-- Begin Document section --
Do Aur Do Paanch (Hindi: दो और दो पांच, Bengali: দুই আর দুই পাঁচ, English: Two and two make five) is a 1980 Hindi action comedy movie produced by Devar films and directed by Rakesh Kumar. The film stars Shashi Kapoor, Amitabh Bachchan, Hema Malini & Parveen Babi. The film was remade in Tamil as Ranga (1982) starring Rajinikanth.

Plot
Vijay (Amitabh Bachchan) and Sunil (Shashi Kapoor) are petty burglars. They don't go well with each other and are sworn enemies. Their respective bosses command them to go to a school where their task is to abduct a rich man Seth Mathur's (Shreeram Lagoo) son, Bittoo and bring him in so as to demand a huge ransom. Vijay and Sunil fake their identities and join the school as Ram and Lakshman, respectively. Ram is appointed as a P.E. instructor while Lakshman is made the music teacher. On their journey towards the task, Ram meets Anju (Parveen Babi) the principal's daughter while Lakshman meets Shalu (Hema Malini) the dance teacher.  Both the ladies, unaware of their background and motive, fall in love.
-- End Document section --
-- Begin Provided data --
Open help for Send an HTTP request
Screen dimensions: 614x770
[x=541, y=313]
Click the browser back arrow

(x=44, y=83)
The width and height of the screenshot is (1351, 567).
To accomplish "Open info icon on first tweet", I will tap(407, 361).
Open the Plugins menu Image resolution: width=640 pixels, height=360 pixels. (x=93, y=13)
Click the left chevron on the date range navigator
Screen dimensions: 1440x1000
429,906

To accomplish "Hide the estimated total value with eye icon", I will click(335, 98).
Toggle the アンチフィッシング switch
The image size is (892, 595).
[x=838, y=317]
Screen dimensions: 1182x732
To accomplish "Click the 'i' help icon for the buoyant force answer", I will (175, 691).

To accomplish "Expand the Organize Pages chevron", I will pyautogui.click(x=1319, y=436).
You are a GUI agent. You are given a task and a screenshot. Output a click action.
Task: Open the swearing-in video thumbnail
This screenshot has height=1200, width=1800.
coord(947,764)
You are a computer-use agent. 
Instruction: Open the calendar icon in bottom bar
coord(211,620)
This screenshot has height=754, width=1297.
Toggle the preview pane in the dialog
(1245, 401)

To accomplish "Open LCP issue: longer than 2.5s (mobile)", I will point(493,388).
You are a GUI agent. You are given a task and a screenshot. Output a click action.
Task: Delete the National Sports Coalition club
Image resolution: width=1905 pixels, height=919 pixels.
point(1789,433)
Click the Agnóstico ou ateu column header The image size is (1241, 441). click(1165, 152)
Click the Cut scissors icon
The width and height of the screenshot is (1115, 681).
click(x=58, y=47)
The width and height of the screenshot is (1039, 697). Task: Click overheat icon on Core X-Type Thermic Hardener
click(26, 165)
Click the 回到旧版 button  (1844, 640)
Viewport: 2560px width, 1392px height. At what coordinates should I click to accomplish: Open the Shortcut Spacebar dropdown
-- End Provided data --
Copy word for word the passage of the Do Aur Do Paanch film summary from "Do Aur Do Paanch" up to and including "(1982) starring Rajinikanth.".

Do Aur Do Paanch (Hindi: दो और दो पांच, Bengali: দুই আর দুই পাঁচ, English: Two and two make five) is a 1980 Hindi action comedy movie produced by Devar films and directed by Rakesh Kumar. The film stars Shashi Kapoor, Amitabh Bachchan, Hema Malini & Parveen Babi. The film was remade in Tamil as Ranga (1982) starring Rajinikanth.